John Skelton faces life imprisonment charges 2011.03.02

Written by David Green.

skelton.3.2By DAVID GREEN

A Morenci man accused of parental kidnapping now faces charges that could lead to life in prison.

Kidnapping and unlawful imprisonment charges were added last week to an existing accusation of parental kidnapping against John Skelton, 39.

The parental kidnapping charge could result in imprisonment of one year, but the new kidnapping charge comes with the possibility of three life sentences.

Skelton faces kidnapping charges relating to the disappearance of his three sons, Andrew, 9, Alexander, 7, and Tanner, 5, following a Thanksgiving visitation. Skelton failed to return the boys to their mother, Tanya, and claimed they were given to an unnamed organization.

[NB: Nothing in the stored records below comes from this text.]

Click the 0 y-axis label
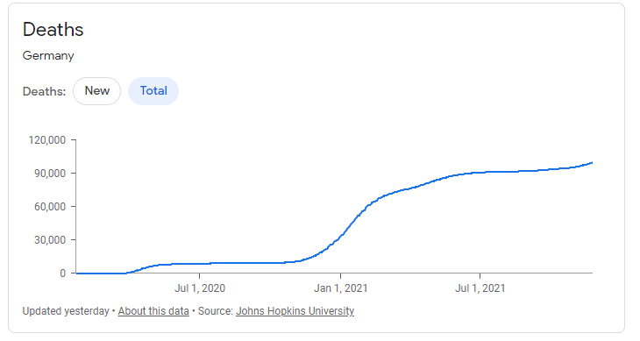Image resolution: width=640 pixels, height=341 pixels. pyautogui.click(x=62, y=274)
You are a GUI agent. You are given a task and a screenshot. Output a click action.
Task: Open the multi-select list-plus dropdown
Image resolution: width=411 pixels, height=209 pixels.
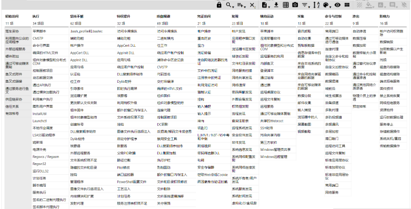(x=240, y=5)
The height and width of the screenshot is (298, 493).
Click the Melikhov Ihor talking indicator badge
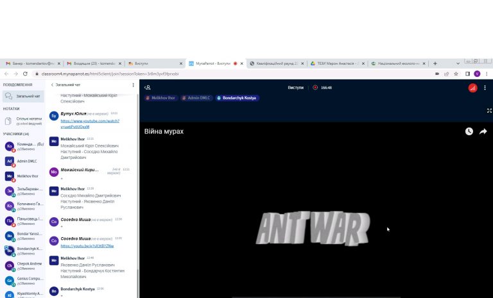(160, 98)
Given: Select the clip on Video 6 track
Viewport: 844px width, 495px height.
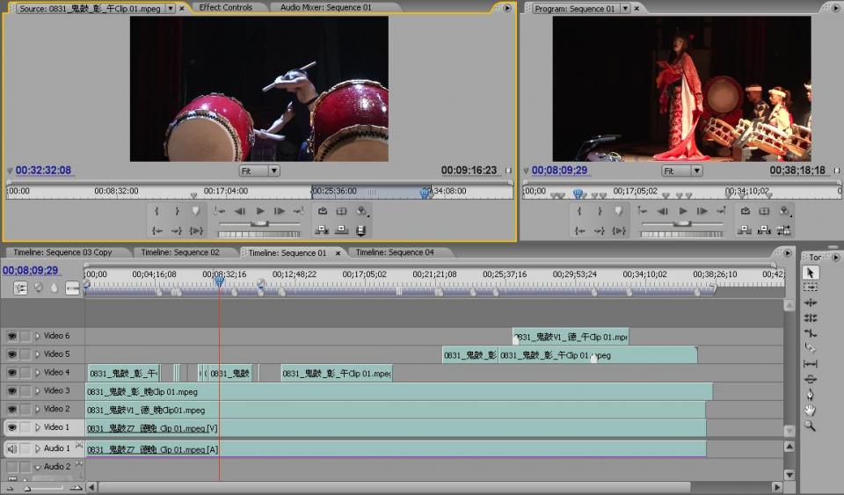Looking at the screenshot, I should point(571,337).
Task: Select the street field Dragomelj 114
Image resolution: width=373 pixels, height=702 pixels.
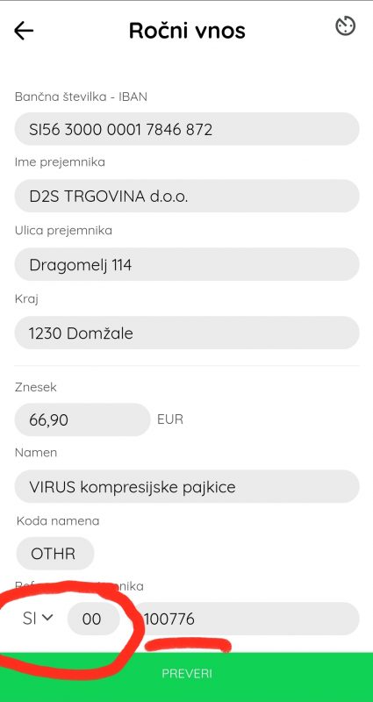Action: (x=187, y=265)
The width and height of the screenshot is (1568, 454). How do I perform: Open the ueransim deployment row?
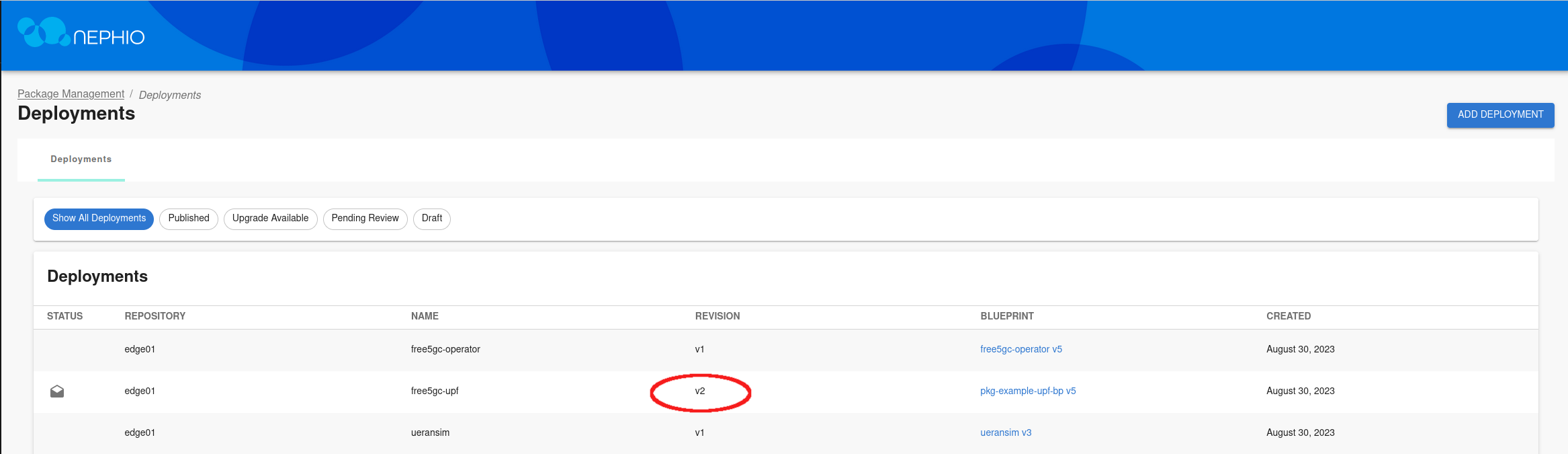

Morenci police chief Larry Weeks doubts Skelton’s story and announced Feb. 1 that the focus of the investigation was changing from missing persons to homicide.

The new charges were to have been presented in circuit court Feb. 23, but Skelton’s public defender, John Glaser, requested a two-week adjournment for time to study the new information submitted by the Morenci Police Department.

Chief Weeks said the new reports he submitted to county prosecuting attorney Jonathan Poer led to the heightened charges.

The three kidnapping charges claim the children were restrained with the intent of taking them outside of the state. “Restrain” is defined as restricting a person’s movements or to confine the person so as to interfere with that person’s liberty without that person’s consent or without legal authority.

Volunteer search crews combed rural areas in Northwest Ohio in search of the boys after their disappearance. Information collected by police suggested Skelton may have traveled with his sons into Ohio.

The unlawful imprisonment charges, in this case, Weeks said, refer to the children being secretly confined. Those charges each carry a penalty of up to 15 years in prison.

Glaser will study the new information and talk to Skelton for a decision on how to proceed. Circuit Court Judge Margaret Noe set March 9 as the next hearing date.

Glaser told the Adrian Daily Telegram that it is up to Skelton to decide whether to proceed with setting a trial date or to demand a preliminary examination relating to the new charges. At an examination, the prosecution would be required to present evidence supporting the new charges.

In December, Skelton waived his right to a hearing regarding the parental kidnapping charges.

Skelton is also scheduled to appear in court March 18 regarding contempt of court charges. His failure to return the children breaks the provisions of the visitation agreement with his estranged wife.